A qualified intermediary should be formal and precise and should be able to take action when the seller is exposed to the risk of a botched like-kind exchange. Most reputable title companies or banks maintain a qualified intermediary business staffed with competent personnel. There are also many capable private qualified intermediaries not affiliated with a title company or bank. Some real estate lawyers serve as qualified intermediaries too.
Believing Flawed Tax Advice
It is often tempting to follow advice from staff of the intermediary or from other financial institutions but receiving flawed tax advice from amateur intermediaries or financial institutions is another common mistake.
The tax requirements of a like-kind exchange have a technical nature, and taxpayers should only rely on experienced and knowledgeable advisers for guidance.
Exchanging Property Not Held for Investment nor Used in Trade or Business
One of the rules of a like-kind exchange is that the property sold and the exchange property must both be investment properties or trade or business properties. This is another mistake sellers make when they lose sight of the rules.
A residential property will most probably fail as a replacement property. By offering it as a rental prior to an exchange, some sellers try to convert residential or vacation property into investment or trade, or business property.
The IRS provides a safe harbor for exchanging a second home or residential property in an exchange. It requires ownership for 24 months before or after the exchange, minimizing personal use to 14 days or 10 percent of the number of days the property is rented at fair market value during the year. It is because of this that sellers should proceed with caution if they want to include personal-use property in an exchange.
Exchanging Property Held in a Partnership or LLC
Another common mistake is when sellers try to exchange property held by a partnership or LLC. Like-kind exchanges involve the exchange of real property, not partnership or LLC interests. The seller might be in a partnership or LLC where other partners may not want to undertake a like-kind exchange.
A seller should arrange for the transfer of the property from the partnership or LLC and undertake the exchange as an individual owner if the property is still held in the partnership or LLC.

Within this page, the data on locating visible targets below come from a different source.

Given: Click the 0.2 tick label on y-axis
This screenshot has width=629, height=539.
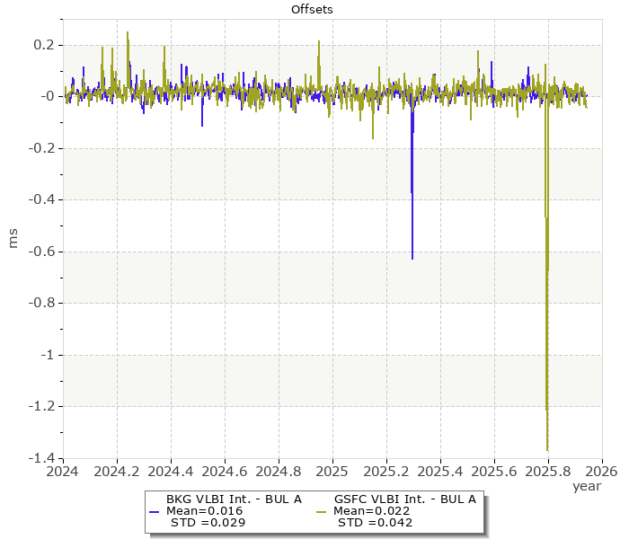Looking at the screenshot, I should click(x=44, y=45).
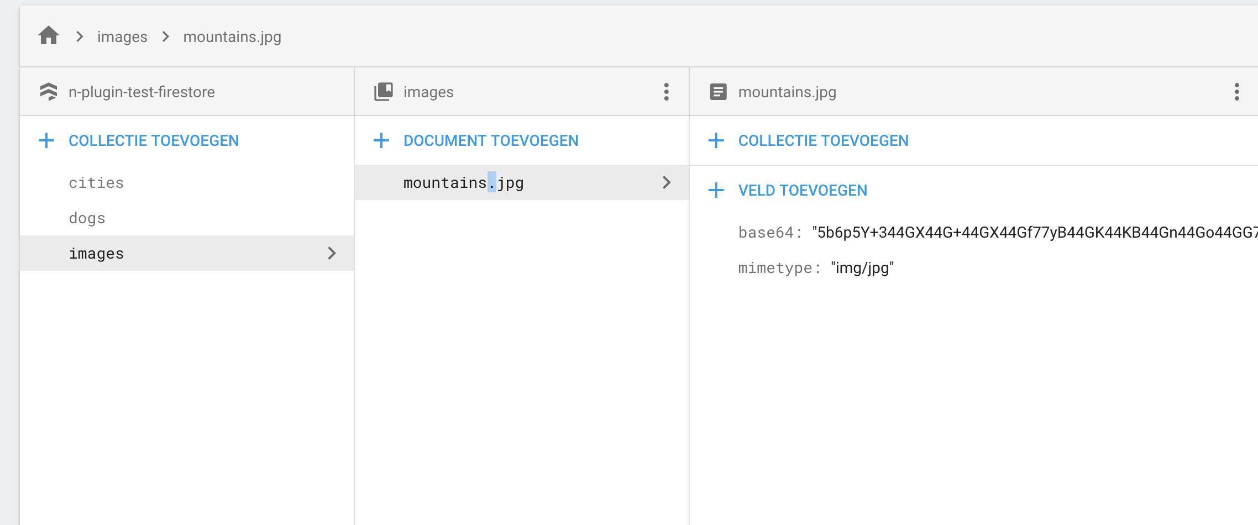Click the mountains.jpg breadcrumb entry

click(x=232, y=36)
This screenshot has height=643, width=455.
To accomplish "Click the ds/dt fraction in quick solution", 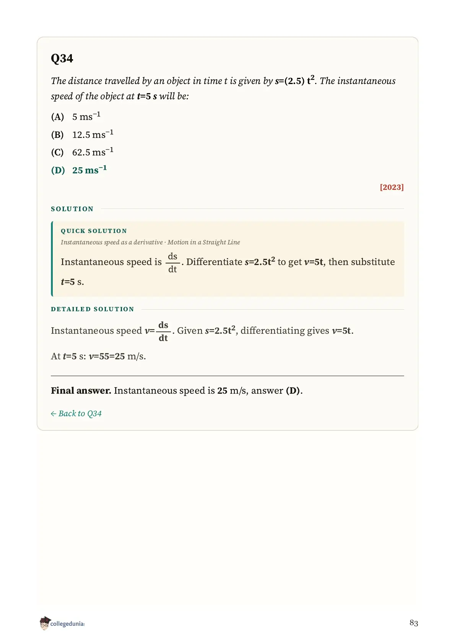I will 172,263.
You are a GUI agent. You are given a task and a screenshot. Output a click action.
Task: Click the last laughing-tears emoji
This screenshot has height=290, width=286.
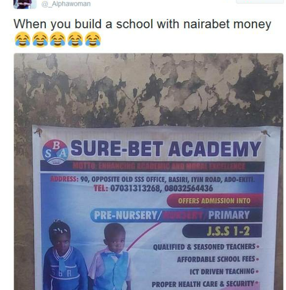point(93,39)
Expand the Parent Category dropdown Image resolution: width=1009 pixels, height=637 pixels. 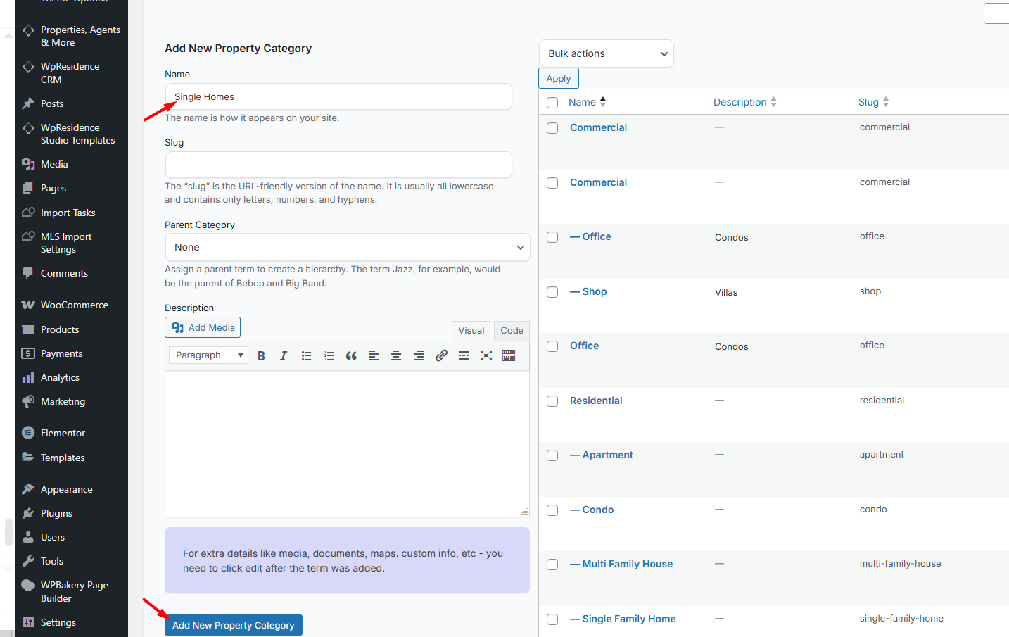(x=347, y=247)
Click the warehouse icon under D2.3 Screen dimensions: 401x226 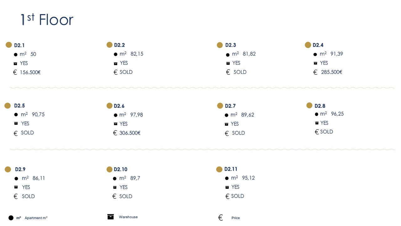[x=228, y=63]
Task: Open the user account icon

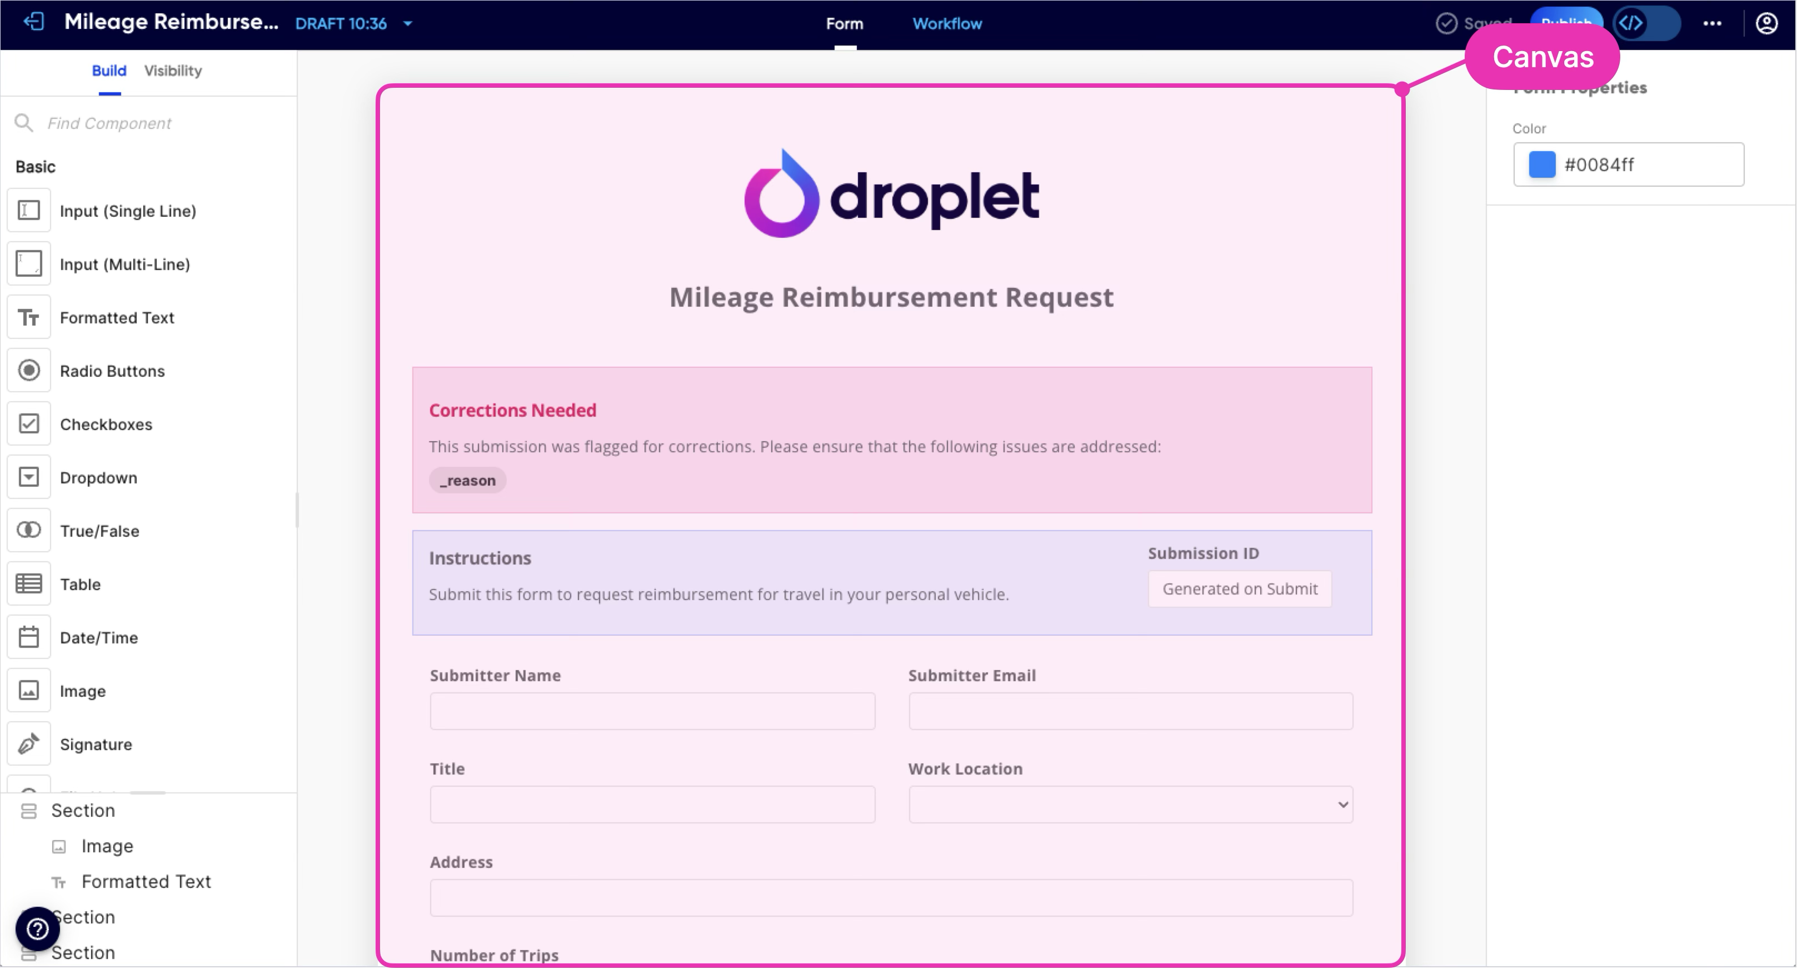Action: [1766, 23]
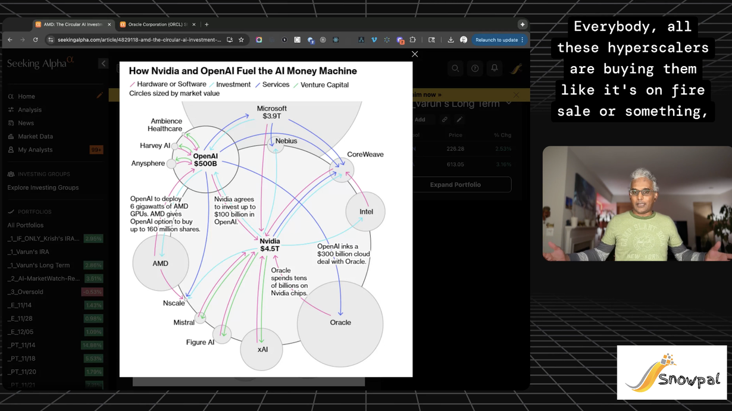Expand the Varun's Long Term portfolio dropdown

click(509, 103)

Exchanging Property with a Related Party
It is generally ill-advised to attempt a like-kind exchange with a related party. Like-kind exchange rules permit an exchange with a related party when holding period rules are considered. A time requirement of 24 months is imposed, which means both the seller and the related party must hold title to the property acquired in the exchange for a minimum of 24 months.
If either party sells the acquired property prematurely, both parties lose the favorable tax treatment of an exchange. The parties are relieved of the 24-month rule if a related party dies, and if either experiences an involuntary conversion like the destruction of the property because of a storm.
The seller should also proceed with caution because the definition of who is related is not straightforward. For individuals, related parties include a spouse, brothers, sisters, ancestors, and lineal descendants. If an individual owns more than 50 percent interest in a corporation or partnership, then the corporation or partnership is the related party.